The next most volatile compound in this group was 2,6-dichlorobenzaldehyde. It was calculated by ChemSpider to be 239C at 1 atm, which is reasonable based on the 4-chloro analog. But here's an interesting twist - the reported boiling point is 165C on this MSDS sheet. It should be simple enough to see if that is an error by clicking through to the lab notebook page that generated that MSDS sheet... oh wait... MSDS sheets don't require proof, just this handy disclaimer: "We have not verified this information, and cannot guarantee that it is up-to-date." It also looks mighty trustworthy: "the page is maintained by the Safety Officer in Physical Chemistry at Oxford University". I'm not knocking Oxford - this is standard practice for the flow of chemical information in the current culture.

The bottom line is that 2,6-dichlorobenzaldehyde didn't evaporate off - we get a value of 3.4 M in chloroform.
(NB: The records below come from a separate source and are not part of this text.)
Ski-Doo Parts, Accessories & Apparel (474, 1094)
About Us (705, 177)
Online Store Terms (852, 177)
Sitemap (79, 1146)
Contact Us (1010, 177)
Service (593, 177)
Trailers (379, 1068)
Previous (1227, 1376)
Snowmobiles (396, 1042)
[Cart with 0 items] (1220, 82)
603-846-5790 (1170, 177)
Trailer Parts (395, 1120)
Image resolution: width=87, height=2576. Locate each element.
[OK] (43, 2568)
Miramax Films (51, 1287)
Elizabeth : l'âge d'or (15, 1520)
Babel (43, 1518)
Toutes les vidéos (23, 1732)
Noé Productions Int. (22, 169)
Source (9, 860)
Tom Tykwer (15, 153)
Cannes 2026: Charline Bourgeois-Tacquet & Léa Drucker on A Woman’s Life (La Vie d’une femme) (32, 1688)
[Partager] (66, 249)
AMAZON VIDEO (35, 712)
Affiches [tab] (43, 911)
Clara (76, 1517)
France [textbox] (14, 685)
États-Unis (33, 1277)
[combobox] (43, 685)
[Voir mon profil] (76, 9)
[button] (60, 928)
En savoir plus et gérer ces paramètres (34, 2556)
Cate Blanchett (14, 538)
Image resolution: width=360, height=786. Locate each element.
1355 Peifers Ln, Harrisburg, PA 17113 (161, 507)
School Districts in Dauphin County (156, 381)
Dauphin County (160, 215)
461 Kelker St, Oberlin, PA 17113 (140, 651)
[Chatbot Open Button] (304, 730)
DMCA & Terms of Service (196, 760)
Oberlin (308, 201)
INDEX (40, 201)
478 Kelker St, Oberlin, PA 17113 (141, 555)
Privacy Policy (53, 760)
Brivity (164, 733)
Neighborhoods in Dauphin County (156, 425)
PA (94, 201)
Now is it possible that some of it evaporated under the conditions of that experiment? Maybe but it my call that we're going to use that number for now as a good enough approximation for our model. It is possible that your application might have a different requirement. At least you have the information available in the Open Lab Notebook to make the call.

The solubility of 4-chlorobenzaldehyde in chloroform was measured again, this time monitoring the pressure and minimizing time on the Speed-Vac. The pressure varied over the course of the evaporation, making it impossible to neatly summarize in the experimental section of a paper. The measurement was done in duplicate in EXP209 and comes out at 3.61 molar with a standard deviation of 0.02. That isn't a fact but a good enough number under these circumstances to pretend it is and use it for our model. We'll see how it plays out when we have different researchers and use different techniques.